Research carried out by LSHTM made a fundamental contribution to the creation of the Affordable Medicines Facility — malaria (AMFm), a financing mechanism initiated to improve access to effective antimalarials through subsidies and price negotiations with drug manufacturers. Drawing on LSHTM research showing the importance of the private sector in supplying antimalarial medicines, the scheme was proposed by the US Institute of Medicine (IOM) and piloted in Kenya and Tanzania. After its 2009 launch, a subsequent evaluation by LSHTM and others using LSHTM methodological innovations led to AMFm's integration into ongoing funding streams.

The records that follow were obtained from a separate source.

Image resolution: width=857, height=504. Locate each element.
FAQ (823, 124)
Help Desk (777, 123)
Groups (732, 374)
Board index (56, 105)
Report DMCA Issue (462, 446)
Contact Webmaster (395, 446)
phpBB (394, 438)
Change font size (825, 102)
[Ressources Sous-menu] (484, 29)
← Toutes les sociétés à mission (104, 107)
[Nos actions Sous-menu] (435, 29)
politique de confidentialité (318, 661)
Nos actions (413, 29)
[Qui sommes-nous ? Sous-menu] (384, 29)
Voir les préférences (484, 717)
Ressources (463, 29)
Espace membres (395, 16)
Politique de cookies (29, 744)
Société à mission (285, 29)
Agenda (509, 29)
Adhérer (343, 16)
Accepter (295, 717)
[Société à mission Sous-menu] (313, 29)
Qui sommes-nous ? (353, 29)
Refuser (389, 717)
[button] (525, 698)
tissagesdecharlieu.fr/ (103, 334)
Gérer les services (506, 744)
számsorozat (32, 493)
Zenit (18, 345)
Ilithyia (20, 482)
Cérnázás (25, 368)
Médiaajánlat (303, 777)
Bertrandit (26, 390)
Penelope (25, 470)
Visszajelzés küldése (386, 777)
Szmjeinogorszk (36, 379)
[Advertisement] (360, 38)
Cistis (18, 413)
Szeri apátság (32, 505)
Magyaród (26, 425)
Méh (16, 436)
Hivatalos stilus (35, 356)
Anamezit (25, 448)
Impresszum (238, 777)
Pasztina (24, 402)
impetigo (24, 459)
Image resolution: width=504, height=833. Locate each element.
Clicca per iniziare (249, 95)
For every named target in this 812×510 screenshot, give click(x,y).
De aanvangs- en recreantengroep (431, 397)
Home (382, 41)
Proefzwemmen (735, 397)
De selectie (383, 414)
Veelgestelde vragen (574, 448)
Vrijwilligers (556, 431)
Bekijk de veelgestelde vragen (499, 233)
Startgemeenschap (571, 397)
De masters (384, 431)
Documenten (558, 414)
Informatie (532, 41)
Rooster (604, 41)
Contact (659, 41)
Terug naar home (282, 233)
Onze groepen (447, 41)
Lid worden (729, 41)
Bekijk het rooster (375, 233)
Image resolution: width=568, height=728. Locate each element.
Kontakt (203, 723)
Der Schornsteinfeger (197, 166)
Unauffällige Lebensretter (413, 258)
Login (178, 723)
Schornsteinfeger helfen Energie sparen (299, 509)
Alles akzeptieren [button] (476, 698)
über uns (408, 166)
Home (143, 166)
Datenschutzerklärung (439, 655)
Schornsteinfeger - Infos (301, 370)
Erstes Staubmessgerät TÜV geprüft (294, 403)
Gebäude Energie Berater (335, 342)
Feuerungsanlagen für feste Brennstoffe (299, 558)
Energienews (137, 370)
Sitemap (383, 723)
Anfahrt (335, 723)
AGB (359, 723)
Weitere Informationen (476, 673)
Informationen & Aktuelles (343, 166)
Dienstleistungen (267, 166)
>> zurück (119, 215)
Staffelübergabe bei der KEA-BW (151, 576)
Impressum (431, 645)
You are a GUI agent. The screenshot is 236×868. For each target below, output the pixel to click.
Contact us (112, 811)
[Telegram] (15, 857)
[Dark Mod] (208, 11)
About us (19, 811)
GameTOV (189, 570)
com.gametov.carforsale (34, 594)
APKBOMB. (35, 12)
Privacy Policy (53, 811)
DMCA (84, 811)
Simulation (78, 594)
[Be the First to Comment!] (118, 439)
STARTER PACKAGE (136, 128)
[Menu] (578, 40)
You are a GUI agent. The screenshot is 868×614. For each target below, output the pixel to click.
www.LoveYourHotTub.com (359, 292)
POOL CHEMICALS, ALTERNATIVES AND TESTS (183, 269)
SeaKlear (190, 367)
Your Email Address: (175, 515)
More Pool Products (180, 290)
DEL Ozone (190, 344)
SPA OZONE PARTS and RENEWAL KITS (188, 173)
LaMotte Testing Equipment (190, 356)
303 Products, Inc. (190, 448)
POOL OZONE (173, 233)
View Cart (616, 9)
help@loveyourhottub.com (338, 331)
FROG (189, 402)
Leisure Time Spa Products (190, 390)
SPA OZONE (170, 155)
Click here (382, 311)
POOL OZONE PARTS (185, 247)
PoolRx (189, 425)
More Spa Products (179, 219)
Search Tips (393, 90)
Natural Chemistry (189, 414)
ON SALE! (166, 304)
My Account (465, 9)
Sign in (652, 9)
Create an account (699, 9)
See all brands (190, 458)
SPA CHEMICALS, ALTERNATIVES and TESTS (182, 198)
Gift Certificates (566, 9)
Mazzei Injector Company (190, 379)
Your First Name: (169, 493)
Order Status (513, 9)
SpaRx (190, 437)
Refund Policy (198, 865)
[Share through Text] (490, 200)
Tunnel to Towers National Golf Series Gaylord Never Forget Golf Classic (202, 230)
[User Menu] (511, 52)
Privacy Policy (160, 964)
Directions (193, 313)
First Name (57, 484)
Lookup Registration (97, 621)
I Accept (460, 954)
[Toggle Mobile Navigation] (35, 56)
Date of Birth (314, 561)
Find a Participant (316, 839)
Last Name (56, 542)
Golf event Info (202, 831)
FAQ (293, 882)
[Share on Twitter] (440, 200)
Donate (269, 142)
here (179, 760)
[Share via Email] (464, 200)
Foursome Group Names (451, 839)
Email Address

Malaria in Africa, traditionally diagnosed from fever symptoms, has been massively overdiagnosed, and other causes of fever missed. This research demonstrated the magnitude of overdiagnosis, undertook trials of rapid diagnostic tests, identified alternative bacterial diagnoses, completed economic appraisals and studied prescriber behaviour. The research underpinned a major change in policy by WHO (2010), substantial investments by the Global Fund to fight HIV, TB and Malaria (GFATM), and changed clinical practice, to direct antimalarials to malaria patients only. In one country alone, 516,576 courses of inappropriate artemisinin-based combination therapy (ACT) were averted, worth in excess of $1m.
Research at LSHTM has been central to the introduction of the Hib vaccine in developing countries. School staff were involved in the 1990s Gambia Hib vaccine trial, which demonstrated the impact of Hib vaccine on pneumonia. Through their work on the subsequent Hib Initiative, their research was instrumental in speeding up evidence-based decision-making for Hib vaccine introduction in a number of countries, mainly in Asia and Africa. The project has been an outstanding success, with Hib vaccine now introduced into 71 of the 73 countries eligible for GAVI Alliance support.
Miltefosine is the first oral drug to be developed for the treatment of leishmaniasis, a worldwide parasitic infection with up to 12m cases. Also developed as a cancer drug, miltefosine was identified and tested for leishmaniasis therapy at LSHTM and has been added to WHO's essential medicines list as a result of subsequent clinical trials. It has been widely used for the treatment of visceral leishmaniasis (VL) in India, Nepal and Bangladesh, and for the cutaneous form of the disease in Latin America. Phase III and IV clinical trials of combination therapies including miltefosine have been carried out in India.
Work by LSHTM researchers has led to a greater understanding of Plasmodium malaria parasite species and contributed new methodologies for diagnosis. As a result, patients with the uncommon species P. knowlesi and many hundreds with P. ovale spp. have been correctly diagnosed by polymerase chain reaction (PCR), and the rapid detection of parasite DNA is revolutionising clinical trial design. The work has led to the successful commercialisation of a low-cost, easy-to-use malaria testing kit for use in developing countries. Through media outputs and further research, the work has taken awareness of the issues surrounding malaria diagnostics to an international audience.